Oggi, in occasione della tradizionale conferenza stampa alla vigilia della 24 Ore di Le Mans, è stato presentato ufficialmente l’attesissimo FIA World Endurance Chaamionship, la cui creazione in ottica 2012 è stata annunciata la scorsa settimana al termine del Consiglio Mondiale tenutosi a Barcellona.

L’incontro con i giornalisti presieduto da Jean Todt (numero uno FIA) e da Jean-Claude Plassart (capo dell’Automobile Club de l’Ouest) ha innanzitutto confermato che la nuova serie iridata nascerà sulla base dell’attuale Intercontinental Le Mans Cup, con un calendario dei sei appuntamenti equamente diviso tra Europa, America e Asia, e della durata minima di sei ore.

A questi si aggiungere la maratona della Sarthe, che in ogni caso rimarrà sotto il controllo esclusivo dell’ACO. La lista delle gare scelte sarà svelata definitivamente in autunno.

Il sistema di punteggio sarà analogo a quello degli altri campionati FIA, che prevede l’assegnazione di 25 lunghezze al vincitore, 18 al secondo classificato, 15 al terzo scendendo fino al decimo posto. A Le Mans, tuttavia, i punti saranno raddoppiati.

Quattro le classi al via, le stesse di oggi: LMP1, LMP2, GTE-Pro e GTE-Am. Saranno assegnati i titoli piloti e costruttori assoluti, oltre al Mondiale GTE-Pro e a due trofei FIA per LMP2 e GTE-Am, oltre che per il miglior team privato.

L’ACO sarà responsabile di tutti gli aspetti organizzativi, sportivi e tecnici, nonché a livello comunicativo e di marketing.

Di fatto ciò sancisce inoltre quanto si era intuito negli ultimi mesi: la Le Mans Series manterrà le radici nel Vecchio Continente e prenderà una strada più indipendente, configurandosi come una sorta di “Serie B” nelle competizioni di durata.

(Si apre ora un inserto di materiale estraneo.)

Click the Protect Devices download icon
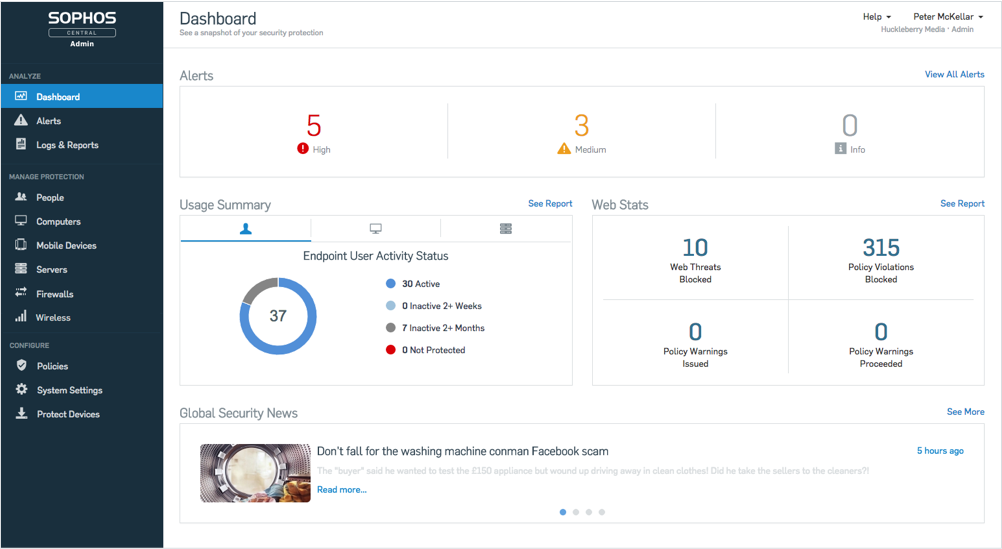The height and width of the screenshot is (549, 1002). click(x=21, y=414)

“Sono legato a questo evento da tantissimi anni. Per la cronaca, l’unico autografo che ho chiesto nella mia vita è stato a Dan Gurney. Ho avuto il privilegio di guidare la squadra Peugeot qui a Le Mans e nella nostra ultima partecipazione (nel 1993, ndr) lasciammo con un hat-trick. Questa gara è davvero leggendaria”, ha dichiarato Todt. “Quando sono salito alla presidenza della FIA, ho incontrato i vertici dell’ACO per discutere del futuro. Abbiamo imparato a conoscerci ad apprezzarci”.

Gli ha fatto eco Plassart: “Sappiamo che in passato i rapporti tra ACO e FIA sono stati testi, ma stiamo cercando di mettere in armonia i regolamenti per i prossimi cinque anni, lavorando fianco a fianco. Non ricordo nemmeno chi abbia avuto l’idea per primo…”.